On the rec list today we have a diary expressing anguish over DADT. Meanwhile, we have the tireless Teacherken expressing despair over education reform. Yesterday we find out that democrats are unlikely to act on tax cuts. Yesterday, we also hear of Axelrod yet again beating up on the left. At this point, it is difficult not to be uncomfortably numb.
Again and again we are told that we must support the president and congressional democrats because the alternative is far worse. This is true. We are told that no progress will be made unless we elect democrats. However, it is difficult to see what progress is being made and towards what end progress can be made.
Can someone please tell me where the progress is being made? Can someone please tell me what issues are working in favor of progressive ends? I'm sorry, but I'm just not seeing it. We in the GLTB community are being relegated to the status of second-class citizens and are being given lectures about procedure to justify this. Congress is caving to Wall Street and deciding not to act on tax cuts. Rumor has it that the administration is going to appoint a corporate leader to replace Larry Summers.
As Teacherken points out, we see that education is being systematically dismantled so that charter schools can make a killing, so that wealthy don't have to pay for the education of poor people and minorities, and so that testing companies can make huge profits. The same thing happened with health insurance reform. Rather than finding ways to diminish the overwhelming power of insurance companies, that power has now been further increased and become more entrenched.
On and on it goes. I'm losing faith. I'm losing commitment. I was so filled with joy and hope on election night back in 2008. I and others like me had worked so hard for Obama and to ensure huge democratic majorities in the house and senate. We all cried with joy, hooted and hollerd as the numbers came in. Not only was this a historical moment, but we now had the power to pursue progressive policy and show the American people that it works.
How quickly this hope and joy turned into despair and anger. Strong supporters like to make fun of us, saying that we believe Obama has a magic wand and can just wave it and change everything. But that's not it at all. We know these things are complicated and take work. No, for me at least, the source of despair is that our democrats aren't even fighting for these things. They aren't even putting these things on the table. Instead they continue to work within the same conservative, free market, neo-liberal frames on all policy issues, allowing conservatives to define the terrain and field of possibilities, rather than putting for an alternative vision of the role of government and challenging the idea that trickle down economics and free market solutions are the best solutions.

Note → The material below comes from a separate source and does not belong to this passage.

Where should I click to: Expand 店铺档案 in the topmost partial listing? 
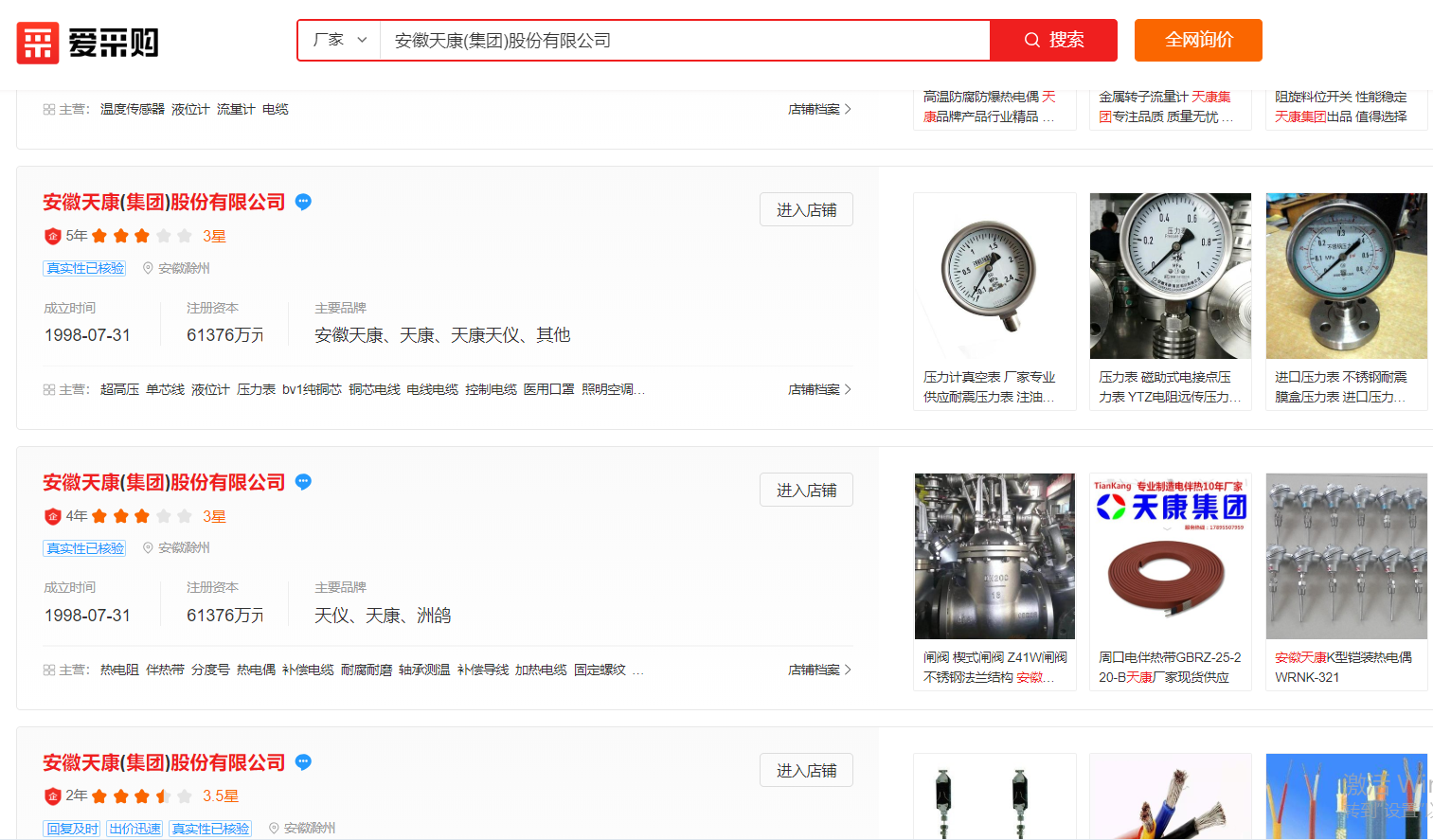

As a consequence, we find ourselves trapped within the same plutocracy and oligarchy as before. We find ourselves in a country where all working and middle class Americans are second class citizens, where we live as indentured servants because we carry the vast majority of the debt, where policy caters primarily to big business not us, where we can just look on in horror as environmental catastrophe creeps ever closer, and where the world becomes ever crueler to the vast majority of Americans. Despair.
I don't know what else to say beyond the fact that I feel despair and anguish. The power of the conservatives-- and I'm not referring to republicans here, but the establishment in general --just seems to entrenched and overwhelming to change. Our procedural system is completely stacked against us. We also have a very large group of apologists who contribute to enabling this corrupt system, refusing to hold our elected officials accountable or take them to task for terrible pro-corporate policy that hurts all of us. What is to be done? And what, exactly, are the issues that we're making progress on? Unemployment continues to grow. Poverty continues to grow. Wages continue to stagnate. People feel less and less safe. These things are direct results of free market policies that de-regulate business and assault the working and middle class. What progress is being made? What can be done?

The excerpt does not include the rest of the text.